# Aion Compute Nodes¶

Aion is a cluster of x86-64 AMD-based compute nodes. More precisely, Aion consists of 318 "regular" computational nodes named aion-[0001-0318] as follows:

Hostname (#Nodes) #cores type Processors RAM $R_\text{peak}$
[TFlops]
aion-[0001-0318] (318) 40704 Regular Epyc 2 AMD Epyc ROME 7H12 @ 2.6 GHz [64c/280W] 256 GB 5.32 TF

Aion compute nodes compute nodes MUST be seen as 8 (virtual) processors of 16 cores each, even if physically the nodes are hosting 2 physical sockets of AMD Epyc ROME 7H12 processors having 64 cores each (total: 128 cores per node).

• As will be highlighted in the slurm resource allocation, that means that targetting a full node utilization assumes that you use the following format attributes to your jobs: {sbatch|srun|si|salloc} [-N <N>] --ntasks-per-node <8n> --ntasks-per-socket <n> -c <thread> where
• you want to ensure that <n>$\times$<thread>= 16 on aion
• this will bring a total of <N>$\times 8\times$<n> tasks, each on <thread> threads
• Ex: -N 2 --ntasks-per-node 32 --ntasks-per-socket 4 -c 4 (Total: 64 tasks)

## Processor Performance¶

Each Aion node rely on an AMD Epyc Rome processor architecture which is binary compatible with the x86-64 architecture.
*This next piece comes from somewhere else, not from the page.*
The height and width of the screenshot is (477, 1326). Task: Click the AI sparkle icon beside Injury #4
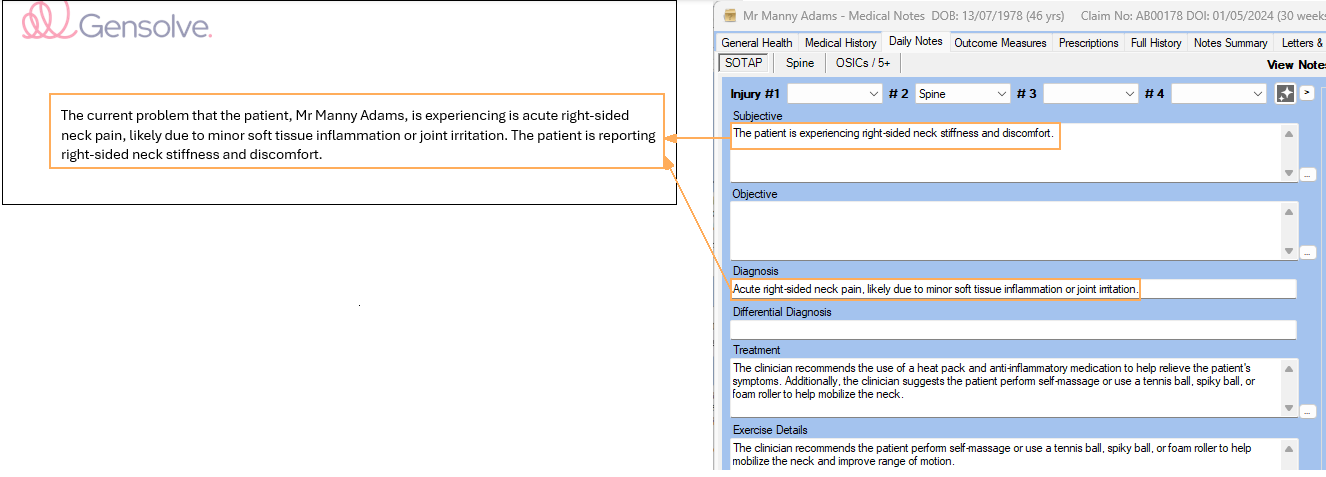tap(1286, 93)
Each processor has the following performance:

Processor Model #cores TDP(*) CPU Freq. $R_\text{peak}$
[TFlops]
$R_\text{max}$
[TFlops]
AMD Epyc ROME 7H12 64 280W 2.6 GHz 2.66 TF 2.13 TF

(*) The Thermal Design Power (TDP) represents the average power, in watts, the processor dissipates when operating at Base Frequency with all cores active under an Intel-defined, high-complexity workload.

Theoretical $R_\text{peak}$ vs. Maximum $R_\text{max}$ Performance for AMD Epyc

The AMD Epyc processors carry on 16 Double Precision (DP) ops/cycle. Thus the reported $R_\text{peak}$ performance is computed as follows: $R_\text{peak} = ops/cycle \times Freq. \times \#Cores$

With regards the estimation of the Maximum Performance $R_\text{max}$, an efficiency factor of 80% is applied. It is computed from the expected performance runs during the HPL benchmark workload.

## Regular Dual-CPU Nodes¶

These nodes are packaged within BullSequana X2410 AMD compute blades.

Each blade contains 3 dual-socket AMD Rome nodes side-by-side, connected to the BullSequana XH2000 local interconnect network through HDR100 ports which is done through a mezzanine board. The BullSequana AMD blade is built upon a cold plate which cools all components by direct contact, except DIMMS for which custom heat spreaders evacuate the heat to the cold plate -- see exploded view Characteristics of each blade and associated compute nodes are depicted in the below table

Form Factor 1U blade comprising 3 compute nodes side-by-side